TRECHO SELECIONADO »
◇ ◇ ◇ ◇ ◇

Ganhos habituais e conceitos eventuais no direito previdenciário
Por Fábio Piovesan Bozza
Advogado em São Paulo, mestre em Direito Econômico, Financeiro e Tributário pela USP. Professor convidado em cursos de pós-graduação e ex-conselheiro do CARF.
Publicado no livro Contribuições no Direito Tributário. Evolução jurisprudencial no CARF, STJ e STF (MP Editora, 2021).
Delimitar os diversos aspectos de incidência das contribuições previdenciárias tem sido uma tarefa desafiadora para todos os envolvidos no recolhimento desses tributos. A Constituição Federal de 1988 autorizou, inicialmente, a incidência sobre a folha de salários e, após a Emenda Constitucional nº 20/1998, também sobre os demais rendimentos do trabalho.
Desde então, Fisco e contribuintes travam intensos debates nos tribunais para definir os limites da cobrança. O maior ponto de incerteza continua sendo a composição da base de cálculo, especialmente diante da falta de critérios uniformes.
A dúvida sobre a incidência nas verbas trabalhistas
Ao analisar a remuneração dos empregados, surge a pergunta: sobre quais verbas incidem as contribuições previdenciárias, tanto patronais quanto dos trabalhadores? Além do salário, devem ser tributadas as chamadas “conquistas sociais”, como o décimo terceiro, os adicionais, as férias e o terço constitucional? E quanto aos auxílios, benefícios previdenciários, gratificações, prêmios, abonos, bônus de contratação e “stock options”?

◇ ◇ ◇ ◇ ◇

LINHAS DE DADOS »
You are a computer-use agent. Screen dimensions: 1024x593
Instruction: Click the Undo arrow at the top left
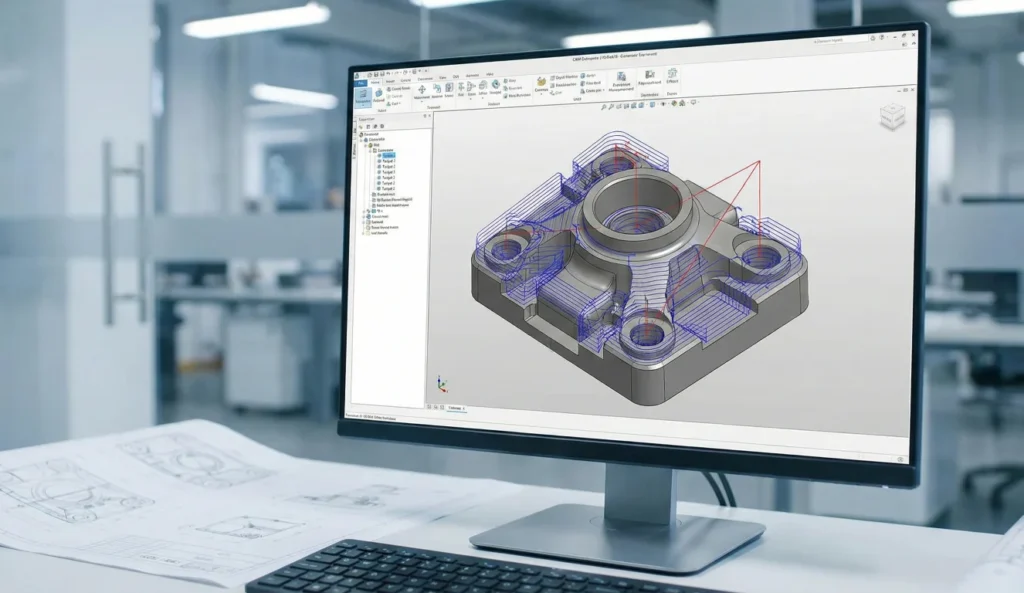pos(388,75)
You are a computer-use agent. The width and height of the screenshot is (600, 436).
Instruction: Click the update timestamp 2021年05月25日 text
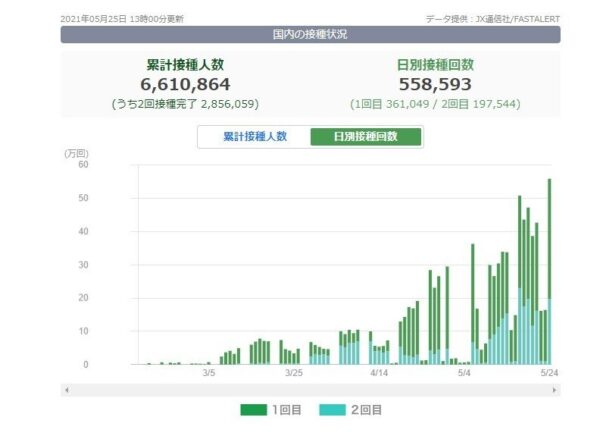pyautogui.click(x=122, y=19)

◇ ◇ ◇ ◇ ◇

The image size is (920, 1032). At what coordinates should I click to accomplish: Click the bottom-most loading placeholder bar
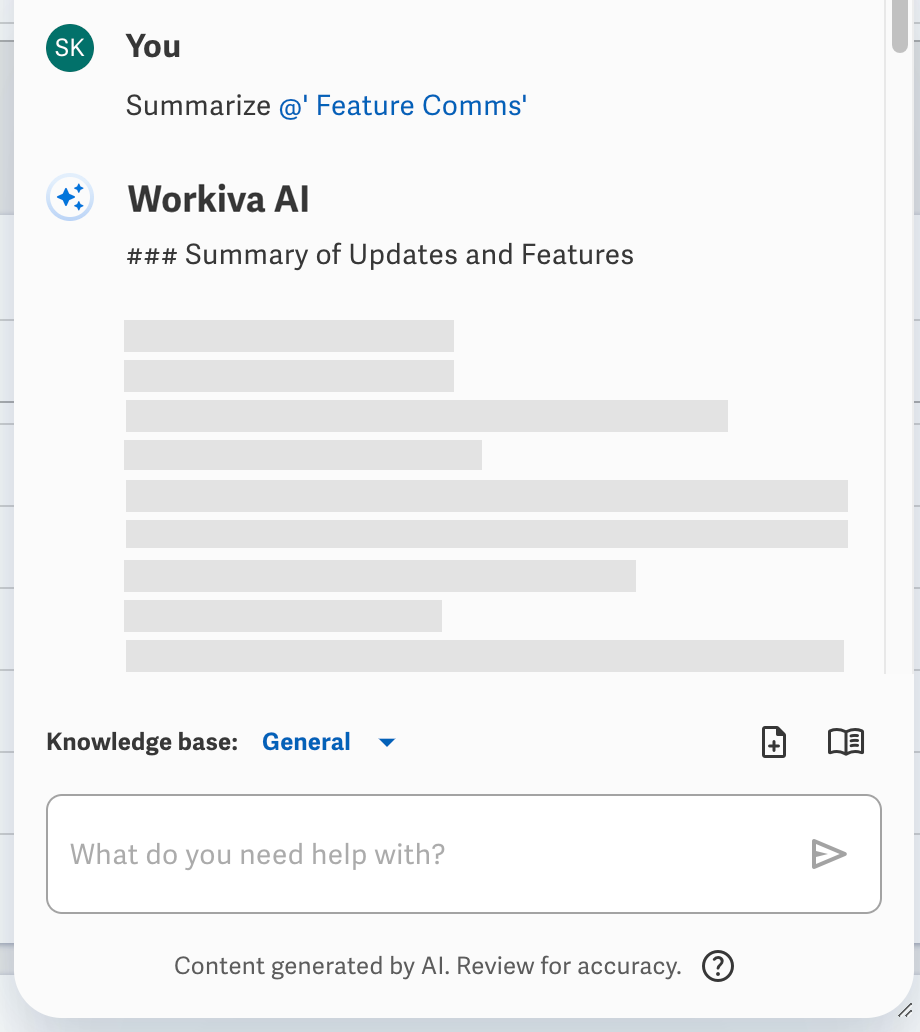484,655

◇ ◇ ◇ ◇ ◇

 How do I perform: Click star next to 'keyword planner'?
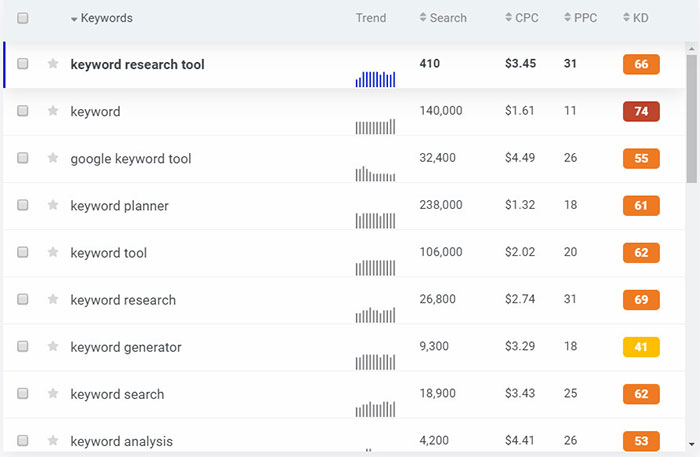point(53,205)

◇ ◇ ◇ ◇ ◇

ENUNCIADO DA TAREFA » Reproduza, sem nenhuma alteração, a parte do texto sobre contribuições previdenciárias que vai de "Delimitar os diversos" a "rendimentos do trabalho.", incluindo esses dois pontos.

RESPOSTA DA TAREFA »
Delimitar os diversos aspectos de incidência das contribuições previdenciárias tem sido uma tarefa desafiadora para todos os envolvidos no recolhimento desses tributos. A Constituição Federal de 1988 autorizou, inicialmente, a incidência sobre a folha de salários e, após a Emenda Constitucional nº 20/1998, também sobre os demais rendimentos do trabalho.